Dopo un altro anno di esilio in cui ha soggiornato presso parenti in altre parti della città, nel 2018 Jalila ha preso la decisione di tornare nell’unico posto in cui poteva trovare conforto. “Ero determinata a tornare nella casa della mia famiglia”, ha detto.
Si è messa al lavoro, liberando le stanze dai detriti e investendo quel poco denaro che aveva per comprare mattoni e cemento per far ricostruire le pareti crollate. Ma nonostante i suoi sforzi, il compito era troppo grande per poterlo gestire da sola.
Il sostegno è arrivato quando l’UNHCR, l’Agenzia ONU per i Rifugiati, e il suo partner, il Norwegian Refugee Council (NRC), hanno contattato Jalila come parte di un programma di riabilitazione abitativa, progettato per aiutare alcune delle persone più vulnerabili della città a tornare nelle loro case.

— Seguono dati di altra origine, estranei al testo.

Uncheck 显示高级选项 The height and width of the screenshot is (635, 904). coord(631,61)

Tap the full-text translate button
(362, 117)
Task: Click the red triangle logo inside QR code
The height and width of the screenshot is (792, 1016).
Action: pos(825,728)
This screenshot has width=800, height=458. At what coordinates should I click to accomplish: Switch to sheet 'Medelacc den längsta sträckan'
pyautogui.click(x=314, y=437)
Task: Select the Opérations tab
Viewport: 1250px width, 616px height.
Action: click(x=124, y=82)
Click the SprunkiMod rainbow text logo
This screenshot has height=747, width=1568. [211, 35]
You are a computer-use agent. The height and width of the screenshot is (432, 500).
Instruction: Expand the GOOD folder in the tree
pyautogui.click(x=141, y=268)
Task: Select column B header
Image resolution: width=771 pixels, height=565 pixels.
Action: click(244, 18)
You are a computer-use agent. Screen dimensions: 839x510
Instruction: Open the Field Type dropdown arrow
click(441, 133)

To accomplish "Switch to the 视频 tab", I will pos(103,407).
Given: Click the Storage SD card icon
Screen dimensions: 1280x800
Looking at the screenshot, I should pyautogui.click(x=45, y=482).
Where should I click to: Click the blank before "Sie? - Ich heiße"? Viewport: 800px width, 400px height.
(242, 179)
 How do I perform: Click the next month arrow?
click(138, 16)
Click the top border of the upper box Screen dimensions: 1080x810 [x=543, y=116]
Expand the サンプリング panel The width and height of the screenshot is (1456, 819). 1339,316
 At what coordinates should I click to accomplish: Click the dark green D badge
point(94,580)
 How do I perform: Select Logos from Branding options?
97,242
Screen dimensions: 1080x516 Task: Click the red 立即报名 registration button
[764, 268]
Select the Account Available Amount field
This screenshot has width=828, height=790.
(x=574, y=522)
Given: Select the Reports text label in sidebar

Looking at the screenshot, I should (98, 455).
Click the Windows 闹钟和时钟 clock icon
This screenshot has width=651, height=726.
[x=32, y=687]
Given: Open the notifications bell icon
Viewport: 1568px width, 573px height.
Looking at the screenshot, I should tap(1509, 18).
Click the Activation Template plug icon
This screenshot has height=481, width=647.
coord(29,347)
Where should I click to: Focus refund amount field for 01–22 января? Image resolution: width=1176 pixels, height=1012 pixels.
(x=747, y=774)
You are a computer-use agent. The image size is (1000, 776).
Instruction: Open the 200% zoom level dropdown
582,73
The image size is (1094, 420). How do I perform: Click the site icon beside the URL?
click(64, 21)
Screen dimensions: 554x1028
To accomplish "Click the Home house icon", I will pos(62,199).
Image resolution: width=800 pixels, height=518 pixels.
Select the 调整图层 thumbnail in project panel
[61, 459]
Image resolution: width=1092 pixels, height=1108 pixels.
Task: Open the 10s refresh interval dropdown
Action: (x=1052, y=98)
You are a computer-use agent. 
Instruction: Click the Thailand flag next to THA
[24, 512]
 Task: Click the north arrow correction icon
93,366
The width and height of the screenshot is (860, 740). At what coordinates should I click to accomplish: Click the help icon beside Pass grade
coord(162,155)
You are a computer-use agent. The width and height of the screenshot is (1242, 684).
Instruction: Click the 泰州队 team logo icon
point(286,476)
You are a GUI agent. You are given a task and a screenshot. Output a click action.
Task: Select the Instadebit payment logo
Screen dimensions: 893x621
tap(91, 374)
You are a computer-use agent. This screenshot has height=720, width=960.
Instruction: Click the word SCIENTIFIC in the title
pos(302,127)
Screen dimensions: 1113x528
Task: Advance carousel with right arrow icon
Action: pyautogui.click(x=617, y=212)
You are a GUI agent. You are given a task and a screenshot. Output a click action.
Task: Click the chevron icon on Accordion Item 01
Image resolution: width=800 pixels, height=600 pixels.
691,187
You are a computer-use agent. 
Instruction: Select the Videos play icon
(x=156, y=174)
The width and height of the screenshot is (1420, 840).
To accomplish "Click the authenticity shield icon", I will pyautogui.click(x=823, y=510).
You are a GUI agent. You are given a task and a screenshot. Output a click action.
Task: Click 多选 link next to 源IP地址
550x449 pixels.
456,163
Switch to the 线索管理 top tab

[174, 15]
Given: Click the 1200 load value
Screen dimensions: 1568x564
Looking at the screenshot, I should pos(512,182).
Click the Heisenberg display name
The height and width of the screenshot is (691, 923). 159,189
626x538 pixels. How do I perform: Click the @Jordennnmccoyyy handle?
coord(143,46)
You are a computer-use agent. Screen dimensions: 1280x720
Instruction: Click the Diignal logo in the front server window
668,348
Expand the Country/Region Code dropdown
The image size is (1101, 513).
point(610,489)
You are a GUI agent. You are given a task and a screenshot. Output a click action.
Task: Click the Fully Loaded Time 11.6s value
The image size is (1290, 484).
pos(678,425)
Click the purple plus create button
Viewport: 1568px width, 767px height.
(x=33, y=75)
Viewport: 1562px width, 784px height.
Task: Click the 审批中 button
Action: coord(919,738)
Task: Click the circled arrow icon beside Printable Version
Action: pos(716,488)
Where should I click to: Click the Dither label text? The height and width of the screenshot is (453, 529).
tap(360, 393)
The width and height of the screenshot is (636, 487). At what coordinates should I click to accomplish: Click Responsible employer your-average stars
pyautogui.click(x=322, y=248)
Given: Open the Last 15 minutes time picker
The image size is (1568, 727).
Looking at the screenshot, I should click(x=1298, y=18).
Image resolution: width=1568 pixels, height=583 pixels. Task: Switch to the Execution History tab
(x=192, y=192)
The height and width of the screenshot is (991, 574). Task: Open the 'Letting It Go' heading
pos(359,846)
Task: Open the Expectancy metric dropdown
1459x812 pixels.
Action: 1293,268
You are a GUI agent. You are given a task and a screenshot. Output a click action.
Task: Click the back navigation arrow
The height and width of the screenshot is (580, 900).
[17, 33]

Dopo una prima valutazione, una squadra è arrivata per installare nuovi impianti idraulici ed elettrici, installare un nuovo bagno, rinnovare il soggiorno, sostituire finestre e porte e riparare il tetto che perdeva.
Jalila è tra oltre 130 famiglie di Bengasi che hanno finora beneficiato del programma, con altre famiglie che riceveranno aiuto quest’anno. Oltre a ristrutturare le singole case, l’agenzia e i suoi partner hanno anche effettuato riparazioni a scuole, cliniche e ospedali danneggiati durante il conflitto.
Mentre gran parte della casa richiede ulteriori lavori, compreso l’appartamento al piano superiore dove spera che la famiglia del suo defunto fratello possa un giorno tornare, Jalila è entusiasta di essere tornata a casa.
Prendendo il tè nel suo amato cortile, descrive un senso di pace che non conosceva da anni.
“Questo è il mio regno… ne sono così felice”, dice. “Mi sento come se la mia famiglia fosse ancora viva. Come se i loro spiriti fossero ancora qui con me”.